Modern radiation therapy treatment planning has traditionally relied upon computed tomography (CT) in modeling the interaction of megavoltage (MV) photons with the various tissues and organs of the body. CT image data provide both detailed information about individual patient anatomy, as well as a voxel-by-voxel three-dimensional grid of Hounsfield units (HU), which specifies, at all points within the patient, essentially the difference between the attenuation coefficient of the tissue within that voxel from the attenuation coefficient of water, normalized to that of water. From the HU value, the relative electron density can be inferred, and as the relative electron density is the major determinant of the interaction of the tissue with MV photons, the radiation dose distribution can then be calculated. Recently, there has been interest in using magnetic resonance imaging (MR) in lieu of CT, as MR provides superior soft-tissue contrast; however, MR does not provide any electron density information.
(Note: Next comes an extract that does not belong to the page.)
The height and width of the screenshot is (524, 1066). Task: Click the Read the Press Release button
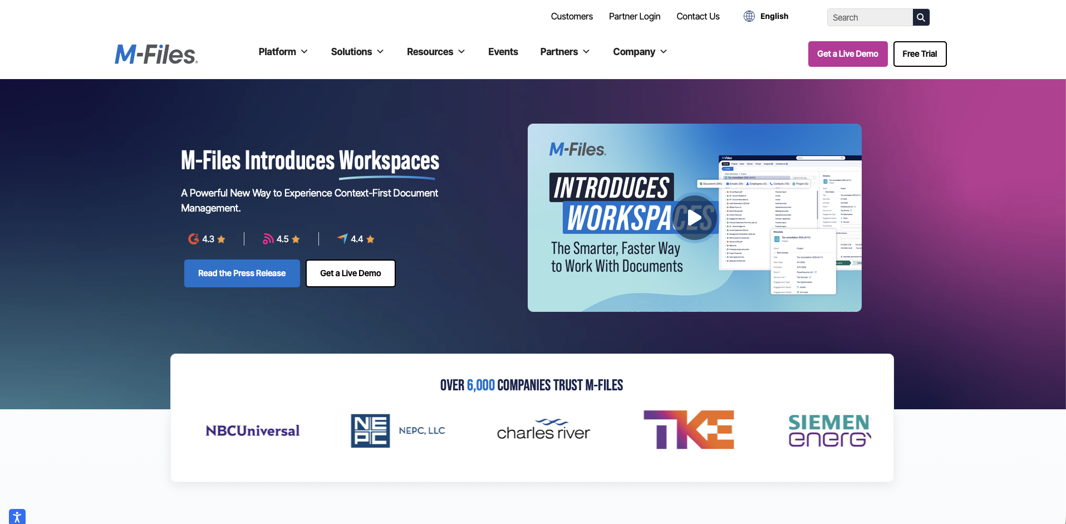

Various approaches have been essayed to create a synthetic CT (synCT) from the MR data. In the present study, genetic programming was used to construct mappings of MR data to HU data for seven tissue types: bladder, cancellous bone, cortical bone, fat, muscle, prostate, and rectum. These maps were then applied to randomly chosen points in five patient data sets to calculate the synCT HU values, which were then compared with the actual HU values from CT images of those same patients. The method produced mean absolute errors (MAE) of 9.28 HU, 33.24 HU, 75.32 HU, 18.64 HU, 17.12 HU, 11.76 HU, and 18.40 HU for the respective tissue types, and these MAE values are less than those of previous approaches, indicating superior performance. Although the method of the present study does require more manual input, the superior performance is compensatory. Further study is necessary to confirm accuracy on entire MR data sets, and to ensure there is no sample variance effect on the current results.